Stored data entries
───

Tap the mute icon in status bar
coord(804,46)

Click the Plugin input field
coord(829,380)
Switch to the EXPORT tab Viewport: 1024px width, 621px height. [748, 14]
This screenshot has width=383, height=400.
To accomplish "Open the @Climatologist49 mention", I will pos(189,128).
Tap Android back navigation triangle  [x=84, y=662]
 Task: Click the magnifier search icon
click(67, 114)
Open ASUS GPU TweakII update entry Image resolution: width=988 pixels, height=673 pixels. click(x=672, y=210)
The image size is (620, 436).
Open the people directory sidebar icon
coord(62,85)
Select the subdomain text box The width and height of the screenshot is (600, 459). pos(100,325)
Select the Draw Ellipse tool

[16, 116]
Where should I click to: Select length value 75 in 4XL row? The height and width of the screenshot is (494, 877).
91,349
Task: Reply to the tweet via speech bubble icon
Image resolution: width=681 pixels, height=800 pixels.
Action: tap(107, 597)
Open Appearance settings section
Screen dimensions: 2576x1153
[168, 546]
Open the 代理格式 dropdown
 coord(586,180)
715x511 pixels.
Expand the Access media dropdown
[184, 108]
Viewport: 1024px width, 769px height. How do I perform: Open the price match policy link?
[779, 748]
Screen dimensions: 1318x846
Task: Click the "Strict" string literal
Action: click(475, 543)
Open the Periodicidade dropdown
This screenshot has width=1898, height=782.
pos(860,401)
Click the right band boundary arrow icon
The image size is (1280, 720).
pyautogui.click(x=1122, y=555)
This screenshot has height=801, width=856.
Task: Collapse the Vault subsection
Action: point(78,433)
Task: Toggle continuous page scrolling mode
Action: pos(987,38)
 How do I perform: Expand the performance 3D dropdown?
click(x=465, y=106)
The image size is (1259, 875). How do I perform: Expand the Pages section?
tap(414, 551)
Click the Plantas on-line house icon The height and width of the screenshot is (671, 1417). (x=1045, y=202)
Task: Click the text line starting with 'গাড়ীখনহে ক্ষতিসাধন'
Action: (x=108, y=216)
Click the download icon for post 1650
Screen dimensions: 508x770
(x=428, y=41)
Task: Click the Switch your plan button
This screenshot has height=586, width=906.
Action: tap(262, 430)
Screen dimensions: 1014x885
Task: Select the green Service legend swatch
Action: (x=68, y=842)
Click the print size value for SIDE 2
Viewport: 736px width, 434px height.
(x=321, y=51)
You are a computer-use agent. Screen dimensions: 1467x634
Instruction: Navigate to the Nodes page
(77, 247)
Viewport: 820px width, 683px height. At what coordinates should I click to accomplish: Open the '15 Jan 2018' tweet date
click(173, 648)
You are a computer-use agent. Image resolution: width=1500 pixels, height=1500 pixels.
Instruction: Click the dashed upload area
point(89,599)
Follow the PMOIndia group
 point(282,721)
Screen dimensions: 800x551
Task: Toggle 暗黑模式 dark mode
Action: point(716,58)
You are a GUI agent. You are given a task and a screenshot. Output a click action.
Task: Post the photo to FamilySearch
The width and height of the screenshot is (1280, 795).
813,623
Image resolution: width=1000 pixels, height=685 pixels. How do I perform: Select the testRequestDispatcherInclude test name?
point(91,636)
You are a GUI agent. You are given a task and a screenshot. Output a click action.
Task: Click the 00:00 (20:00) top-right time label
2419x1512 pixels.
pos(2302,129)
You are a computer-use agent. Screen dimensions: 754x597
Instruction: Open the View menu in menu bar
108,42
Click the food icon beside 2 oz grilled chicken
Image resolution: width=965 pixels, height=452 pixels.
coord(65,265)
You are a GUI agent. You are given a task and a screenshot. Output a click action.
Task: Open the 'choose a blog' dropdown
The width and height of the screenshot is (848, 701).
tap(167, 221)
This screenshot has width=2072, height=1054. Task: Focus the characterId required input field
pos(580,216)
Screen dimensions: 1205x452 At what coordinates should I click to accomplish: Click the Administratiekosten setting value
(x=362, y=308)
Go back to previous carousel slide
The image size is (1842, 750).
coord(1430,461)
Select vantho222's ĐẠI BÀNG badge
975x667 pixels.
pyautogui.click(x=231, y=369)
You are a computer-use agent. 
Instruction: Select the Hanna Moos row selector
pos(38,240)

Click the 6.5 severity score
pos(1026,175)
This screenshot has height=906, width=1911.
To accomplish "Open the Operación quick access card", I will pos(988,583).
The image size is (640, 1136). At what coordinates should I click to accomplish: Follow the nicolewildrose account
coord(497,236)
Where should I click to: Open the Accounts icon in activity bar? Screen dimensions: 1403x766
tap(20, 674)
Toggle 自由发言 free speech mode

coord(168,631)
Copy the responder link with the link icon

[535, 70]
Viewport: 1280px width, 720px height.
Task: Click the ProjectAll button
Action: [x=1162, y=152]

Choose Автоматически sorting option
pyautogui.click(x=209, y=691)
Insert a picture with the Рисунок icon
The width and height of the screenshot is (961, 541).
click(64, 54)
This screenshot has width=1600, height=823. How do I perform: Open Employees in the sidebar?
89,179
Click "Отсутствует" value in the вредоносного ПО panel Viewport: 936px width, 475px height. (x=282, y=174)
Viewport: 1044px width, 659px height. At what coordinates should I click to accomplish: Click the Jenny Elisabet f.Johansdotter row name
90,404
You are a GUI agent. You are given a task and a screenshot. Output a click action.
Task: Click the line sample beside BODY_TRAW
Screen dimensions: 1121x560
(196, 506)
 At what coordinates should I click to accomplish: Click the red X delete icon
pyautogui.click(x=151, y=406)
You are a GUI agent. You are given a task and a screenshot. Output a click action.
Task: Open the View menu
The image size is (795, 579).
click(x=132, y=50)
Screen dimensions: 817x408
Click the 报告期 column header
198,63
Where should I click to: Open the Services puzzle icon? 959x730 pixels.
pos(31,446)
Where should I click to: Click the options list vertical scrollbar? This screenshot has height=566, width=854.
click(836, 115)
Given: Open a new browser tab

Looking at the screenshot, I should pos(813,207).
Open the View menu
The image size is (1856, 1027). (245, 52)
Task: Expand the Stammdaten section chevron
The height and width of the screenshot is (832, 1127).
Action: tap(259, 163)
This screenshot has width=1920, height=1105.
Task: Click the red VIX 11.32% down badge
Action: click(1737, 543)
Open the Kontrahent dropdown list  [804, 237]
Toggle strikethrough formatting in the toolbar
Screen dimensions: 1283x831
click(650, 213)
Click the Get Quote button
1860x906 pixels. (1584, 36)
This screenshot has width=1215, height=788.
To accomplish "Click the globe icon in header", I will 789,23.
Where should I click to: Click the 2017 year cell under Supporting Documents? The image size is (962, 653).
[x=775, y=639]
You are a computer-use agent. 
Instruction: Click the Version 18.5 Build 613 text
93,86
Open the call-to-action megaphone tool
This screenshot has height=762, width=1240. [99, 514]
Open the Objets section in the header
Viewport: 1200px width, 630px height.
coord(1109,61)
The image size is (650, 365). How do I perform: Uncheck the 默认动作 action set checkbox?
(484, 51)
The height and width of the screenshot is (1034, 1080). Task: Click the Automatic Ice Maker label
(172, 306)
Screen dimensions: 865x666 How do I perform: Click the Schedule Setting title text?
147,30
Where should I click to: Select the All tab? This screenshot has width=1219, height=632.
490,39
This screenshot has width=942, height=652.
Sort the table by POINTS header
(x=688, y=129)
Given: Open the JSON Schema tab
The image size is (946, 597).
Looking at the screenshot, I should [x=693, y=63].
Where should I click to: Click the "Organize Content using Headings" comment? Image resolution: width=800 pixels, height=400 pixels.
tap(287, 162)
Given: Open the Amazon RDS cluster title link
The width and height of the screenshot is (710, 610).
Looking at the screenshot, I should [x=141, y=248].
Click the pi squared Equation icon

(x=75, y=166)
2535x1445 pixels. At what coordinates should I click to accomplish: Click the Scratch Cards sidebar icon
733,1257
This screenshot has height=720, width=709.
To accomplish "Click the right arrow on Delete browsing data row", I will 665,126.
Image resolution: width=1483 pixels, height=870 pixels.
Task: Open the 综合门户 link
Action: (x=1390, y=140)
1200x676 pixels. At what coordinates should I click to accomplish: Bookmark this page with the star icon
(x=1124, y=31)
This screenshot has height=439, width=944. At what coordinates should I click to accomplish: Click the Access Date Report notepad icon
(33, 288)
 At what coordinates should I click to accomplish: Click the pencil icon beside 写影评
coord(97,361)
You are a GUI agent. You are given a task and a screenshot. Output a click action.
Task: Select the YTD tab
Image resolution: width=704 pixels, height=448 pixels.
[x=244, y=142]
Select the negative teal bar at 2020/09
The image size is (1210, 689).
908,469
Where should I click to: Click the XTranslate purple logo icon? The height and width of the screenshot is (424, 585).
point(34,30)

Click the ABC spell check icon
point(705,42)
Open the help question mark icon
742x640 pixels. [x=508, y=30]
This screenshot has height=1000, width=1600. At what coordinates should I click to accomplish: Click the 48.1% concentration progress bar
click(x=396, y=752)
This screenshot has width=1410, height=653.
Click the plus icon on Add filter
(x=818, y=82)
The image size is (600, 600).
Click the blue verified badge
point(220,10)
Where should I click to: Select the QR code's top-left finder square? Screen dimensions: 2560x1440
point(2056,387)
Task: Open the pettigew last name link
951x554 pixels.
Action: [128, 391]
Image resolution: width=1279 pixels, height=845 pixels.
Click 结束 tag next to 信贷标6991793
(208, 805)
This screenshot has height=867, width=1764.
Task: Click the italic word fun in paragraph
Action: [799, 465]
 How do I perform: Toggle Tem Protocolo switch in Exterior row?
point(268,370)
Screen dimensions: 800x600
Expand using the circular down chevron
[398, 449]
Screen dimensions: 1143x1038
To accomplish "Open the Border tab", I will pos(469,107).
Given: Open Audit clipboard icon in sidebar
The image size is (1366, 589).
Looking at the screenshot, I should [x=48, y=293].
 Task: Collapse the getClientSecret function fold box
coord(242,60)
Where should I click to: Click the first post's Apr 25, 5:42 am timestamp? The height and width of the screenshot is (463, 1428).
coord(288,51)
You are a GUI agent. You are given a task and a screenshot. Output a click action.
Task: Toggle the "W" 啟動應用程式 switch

───

> **Task**:
Exactly and only the lines from the line containing "Screen dimensions: 1143x1038" through the final line of the records above must be returned.

> **Solution for this exercise**:
Screen dimensions: 1143x1038
To accomplish "Open the Border tab", I will pos(469,107).
Given: Open Audit clipboard icon in sidebar
The image size is (1366, 589).
Looking at the screenshot, I should [x=48, y=293].
 Task: Collapse the getClientSecret function fold box
coord(242,60)
Where should I click to: Click the first post's Apr 25, 5:42 am timestamp? The height and width of the screenshot is (463, 1428).
coord(288,51)
You are a GUI agent. You are given a task and a screenshot. Output a click action.
Task: Toggle the "W" 啟動應用程式 switch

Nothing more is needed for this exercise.